I bought all these books in paperback in the 1970s when they were first released by DelRay, and I still have those. They are still so much fun to read and because Mr. Baum was writing long before authors were urged to write specifically for certain age groups, the stories are not necessarily geared for children. He wrote for anyone and didn't restrict his vocabulary, so it doesn't feel like you're reading a "children's" book. The stories are incredibly inventive, the plots to some of the later ones having been suggested by his fans. All the books have an overarching theme of tolerance (very timely today), honesty, fairness, etc. In fact, tolerance for individuality and alternate lifestyles is such a prevalent theme, that I'm surprised Baum is not condemned by right-wing conservatives. These are WONDERFUL books that maybe I'll re-read again when I'm 80.

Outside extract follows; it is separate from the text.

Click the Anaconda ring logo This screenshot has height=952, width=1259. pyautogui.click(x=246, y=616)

UPDATE: I just finished the entire thing and have to say my favorite ones are "The Emerald City of Oz" (wonderfully involved and complex plot with a touch of realism), and "Rinkitink in Oz." "Rinkitink" doesn't even take place in Oz and has no Oz characters until the very end. It shows that Baum could write more than "Oz stories" with the same characters. In fact, I thought it was a great story and that having Dorothy come in at the end sort of ruined it.

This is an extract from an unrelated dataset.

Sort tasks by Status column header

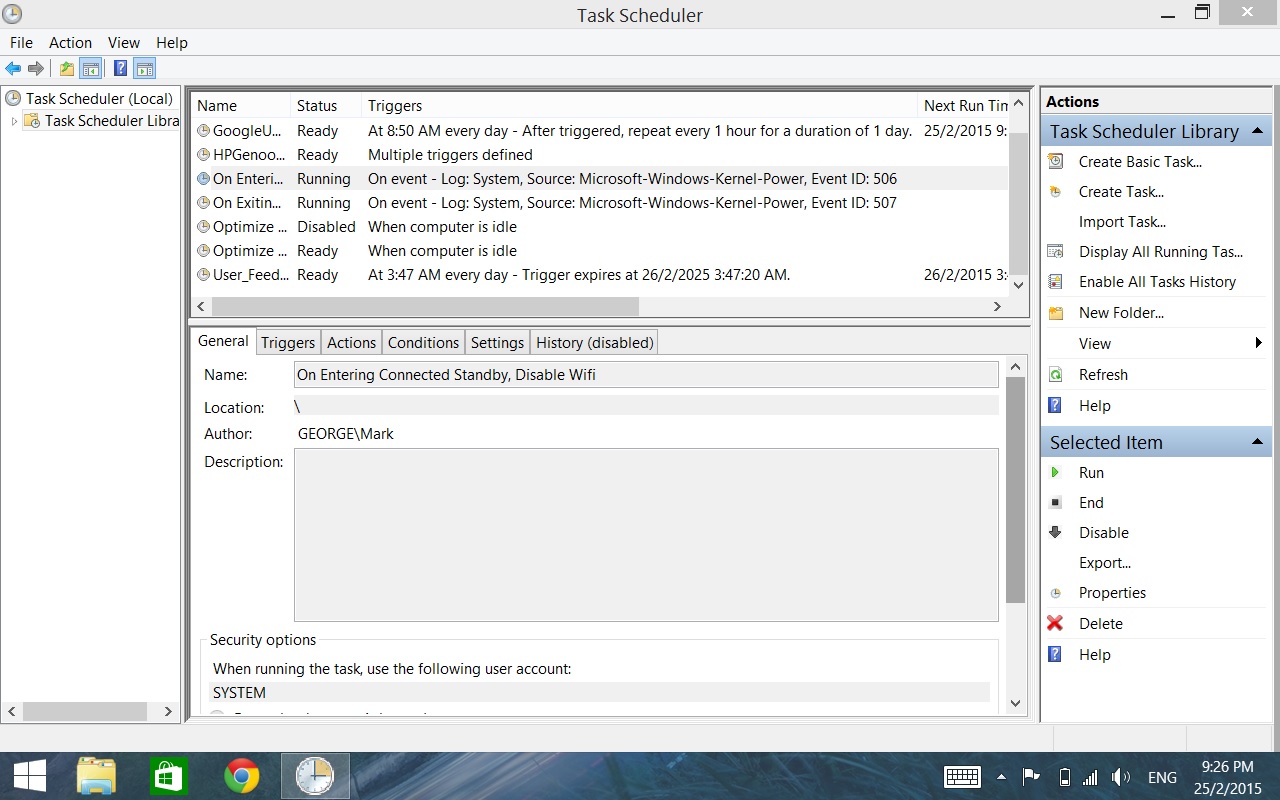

The first Ruth Plumly book left much to be desired, although her second one, the last in this series, was a vast improvement. Still, her sense of fantasy was not grounded in the same reality that Baum's was; she gets a little...weird. Like the "runaway country" character, an enormous piece of land, with legs, and lakes for eyes, that runs around abducting people to colonize it. She also lacks Baum's sense of humor and sense of irony. You won't be missing anything if you just read the first 14 full Baum books. Enjoy!